11 The Murmungee Hall 1869
The Hall was the original school building constructed in 1869. Since it was only leased by the Board of Education it was used for many other things, a real focal point for the community events. Although Bowmans Forest also had a Hall (established 1866 and essentially identical) Murmungee was the more populous area and have maintained their Hall vigorously. The original government policy required a community to build a school and employ a teacher before state aid was granted. In Murmungee’s case fundraising started in 1865 with a concert and ball hosting 300 people at a local’s house. The Beechworth newspaper reported dancing went on until sunrise (not so remarkable if you remember horse drawn buggies had no lights). Here are some of the activities that were held in the Hall during its existence.
School started in 1869 with 52 pupils, from “Infants” to “Leaving” (basically under 8 to 14 years old) and only 1 teacher in a room < 7.5m X 5m! Fortunately for the teacher not all pupils attended every day. Discipline was strict, teaching materials limited, lessons were rote, and the pay was minimal. Sports and concerts enlivened the curriculum and involved the entire community.
In most small communities you will find a church – maybe disused or converted into a house - but there has never been one in the Basin. Since there were several denominations represented among the selectors perhaps no individual one had enough support to build their own. So travelling preachers of various denominations took turns in holding services in the hall. Perhaps not always with decorum because in 1885 a letter to the editor of the North-Eastern Ensign complained, “I do not know if Beechworth residents take dogs to church with them or not, but at Murmungee it is a regular custom. The last time I attended service, during the whole of the evening a continual yelling and barking were kept up by the dogs and owners outside the place of worship. What with the ill behaviour of the children inside, people’s attention is altogether drawn away from what they are listening to. I trust this annoyance will not happen or take place again.”

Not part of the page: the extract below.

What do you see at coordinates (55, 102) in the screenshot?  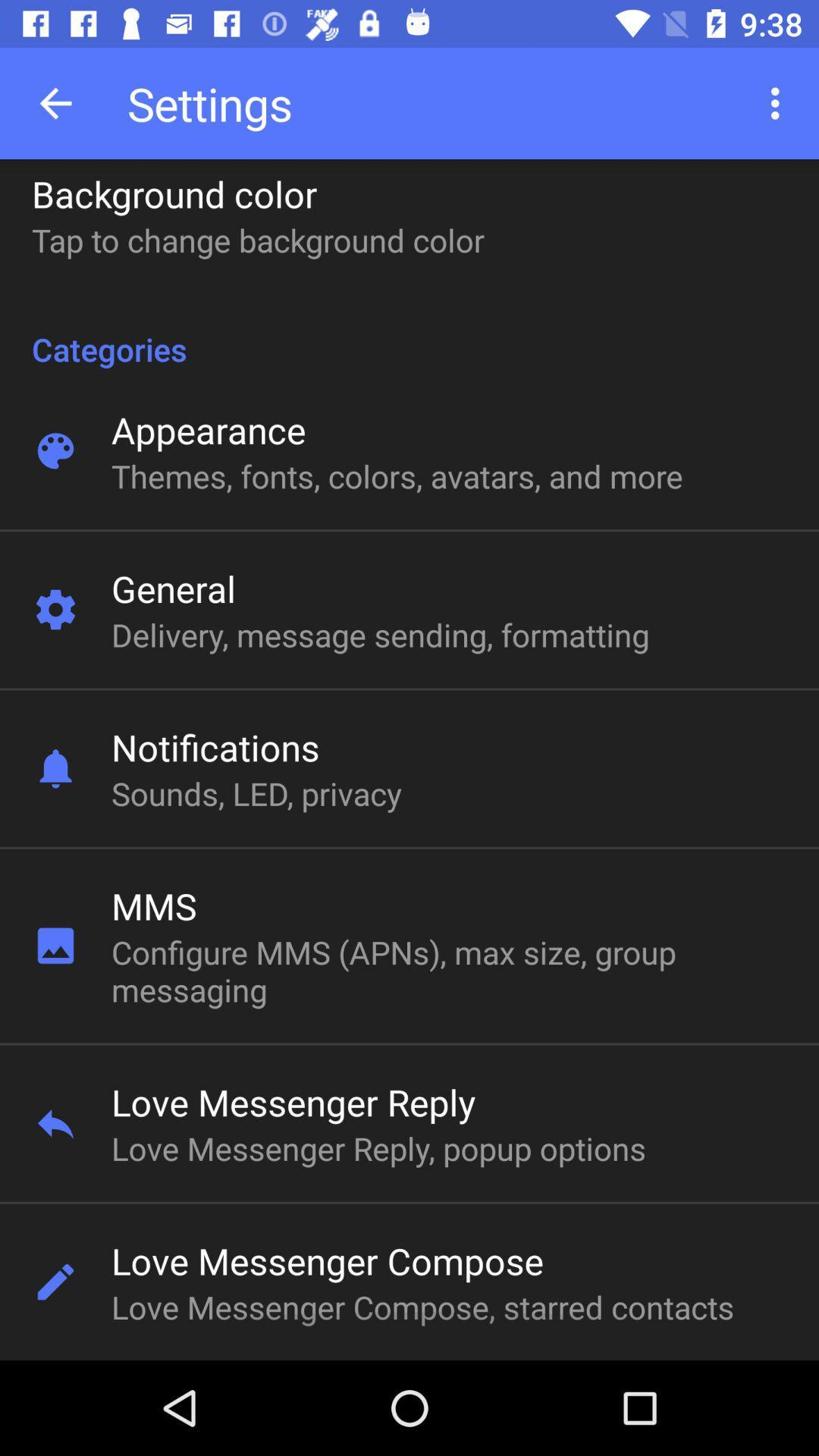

Church was not the only religious activity held at the Hall. Sunday School was popular with almost 50 “scholars” and their families attending weekly. In addition meetings of the “British and Foreign Bible Society” were held in the 1880’s. Older residents also recalled that one of Will Garratt’s daughters became a missionary to India and would occasionally return to give “Lantern Lectures” about her activities there.
Concerts and dances
There were two choirs in the Basin; a “Forest Choir” made up of 9 residents of Bowmans and a Murmungee Choir which comprised of 14 members (alas the members are unknown). These choirs performed at concerts which often included recitations and short sketches by residents and followed by a dance. The Hall’s wooden floor was renowned for its suitability for dancing. There was a Murmungee Brass Band and a Bowmans Forest Band but the bands didn’t play for the dances where the music was usually provided by a button accordion. School furniture was removed from the hall prior and returned afterwards. Alcohol was banned from public halls but older residents reported some men would retire to the stables at interval to “Go and snare a possum.” Wonder was expressed at the dancer’s ability to gracefully perform after snaring the possum. Popular dances were “The Pride of Erin” and “Albert’s Dance” (4 groups of 6 dancers). It’s a mystery how the number of people who attended these events could fit into such a small space, much less dance.
Meetings & Others
Once the Hall was built many types of meetings were held besides the inevitable school committee meetings. There were “educational” ones debates on topical issues (i.e. rabbit control), Temperance (popular from the 1870’s with the non-drinkers), political (“People’s Party” prior to WW1 supported by some of the Basin’s leading citizens), and others. There was even a fund raiser for the Belgians in 1915. Card games (Euchre) were popular since a regular Saturday night was played. Once the tennis courts were moved next door in 1925 the Tennis club (which was highly regarded) held its functions there.
Thanks to the efforts of Dorothy Hume (a former resident) and other locals, the Murmungee Hall was classified by the National Trust in 1968 while the Bowmans Hall (far more inaccessible) lapsed into ruins.